General comments:
All the plots should be labelled appropriately (axes, legends, titles).
Please submit both your .Rmd
, and the generated output file .html
or .pdf
on Canvas before the due date/time.
Please make sure that the .Rmd
file compiles without any errors. The marker will not spend time fixing the bugs in your code.
Please avoid specifying absolute paths.
Your submission must be original, and if we recognize that you have copied answers from another student in the course, we will deduct your marks.
You will need to use the tidyverse
and fpp3
libraries for this assignment.
IMPORTANT NOTE: There are some questions that are for STATS 786 only. Students taking STATS 326, while you are welcome to attempt these questions, please do not submit answers to them.
Due: Friday 3 May 2024 at 16:00 PM (NZ time)
In Assignments 1 and 2, you investigated monthly average temperatures in Auckland. In this problem, you will do some further analysis. The data set auckland_temps.csv
contains the monthly average temperatures in Auckland from July 1994 until January 2024. The time series plot is given below. For this question do not Box-Cox transform the data.
- 12 Marks
- Recall from class that you can forecast with time series decomposition by forecasting the seasonal component and seasonally-adjusted series separately. The seasonal component will automatically be forecasted using the default
SNAIVE
method, but you will need to specify which benchmark methods you are using on the seasonally-adjusted series.
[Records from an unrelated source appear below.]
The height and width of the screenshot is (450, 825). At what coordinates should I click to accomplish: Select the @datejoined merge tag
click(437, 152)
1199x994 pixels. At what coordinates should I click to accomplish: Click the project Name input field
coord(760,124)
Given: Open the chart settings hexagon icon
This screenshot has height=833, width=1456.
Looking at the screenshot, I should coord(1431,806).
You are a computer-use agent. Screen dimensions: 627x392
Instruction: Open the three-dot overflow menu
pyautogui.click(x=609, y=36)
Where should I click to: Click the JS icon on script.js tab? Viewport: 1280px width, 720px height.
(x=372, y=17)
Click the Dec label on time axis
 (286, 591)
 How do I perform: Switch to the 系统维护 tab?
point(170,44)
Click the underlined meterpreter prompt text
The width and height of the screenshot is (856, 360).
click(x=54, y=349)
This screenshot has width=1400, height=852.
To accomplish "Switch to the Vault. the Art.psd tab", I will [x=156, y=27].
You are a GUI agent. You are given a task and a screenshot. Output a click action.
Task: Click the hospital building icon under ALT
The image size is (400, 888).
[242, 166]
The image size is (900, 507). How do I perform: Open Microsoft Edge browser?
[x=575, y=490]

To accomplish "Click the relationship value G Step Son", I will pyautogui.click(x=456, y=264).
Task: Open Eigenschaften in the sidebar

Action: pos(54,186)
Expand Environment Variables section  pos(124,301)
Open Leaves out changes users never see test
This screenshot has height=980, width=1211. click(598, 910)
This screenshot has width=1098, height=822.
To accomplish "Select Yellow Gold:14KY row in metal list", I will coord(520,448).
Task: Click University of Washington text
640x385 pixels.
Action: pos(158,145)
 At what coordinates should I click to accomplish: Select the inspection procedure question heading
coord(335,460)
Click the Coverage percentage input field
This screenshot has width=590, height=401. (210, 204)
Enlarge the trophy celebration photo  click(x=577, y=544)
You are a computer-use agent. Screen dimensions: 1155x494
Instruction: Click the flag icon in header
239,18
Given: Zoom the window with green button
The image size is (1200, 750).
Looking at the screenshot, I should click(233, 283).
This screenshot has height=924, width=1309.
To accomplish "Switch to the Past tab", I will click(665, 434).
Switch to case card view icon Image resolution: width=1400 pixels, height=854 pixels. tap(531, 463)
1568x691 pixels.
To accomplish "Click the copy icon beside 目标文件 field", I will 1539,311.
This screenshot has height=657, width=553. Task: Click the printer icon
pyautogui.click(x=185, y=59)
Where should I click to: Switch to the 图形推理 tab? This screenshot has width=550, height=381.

- Create a training set by filtering out the most recent 2 years from the temperature data. The training set should contain dates
1994 Jul
until2022 Jan
.- Fit an STL model (with
robust = TRUE
) to the training set, and using the seasonally-adjusted series from this STL decomposition, fit the naive (NAIVE
), the average (MEAN
) and the random walk with drift (RW
) benchmark forecast methods. Thedecomposition_model
function will be helpful. Also fit a seasonal naive (SNAIVE
) to the training set (without doing an STL decomposition).- Forecast 2 years up until
2024 Jan
so that you can compare what actually happened in the real data to what you predict would have happened with your forecast models.- Plot the point-forecasts with the original data with
autoplot
. Do not plot the prediction intervals (this can be achieved with the argumentlevel = NULL
).
- Evaluate the point-forecasts by computing and comparing the forecast accuracy measures discussed in class.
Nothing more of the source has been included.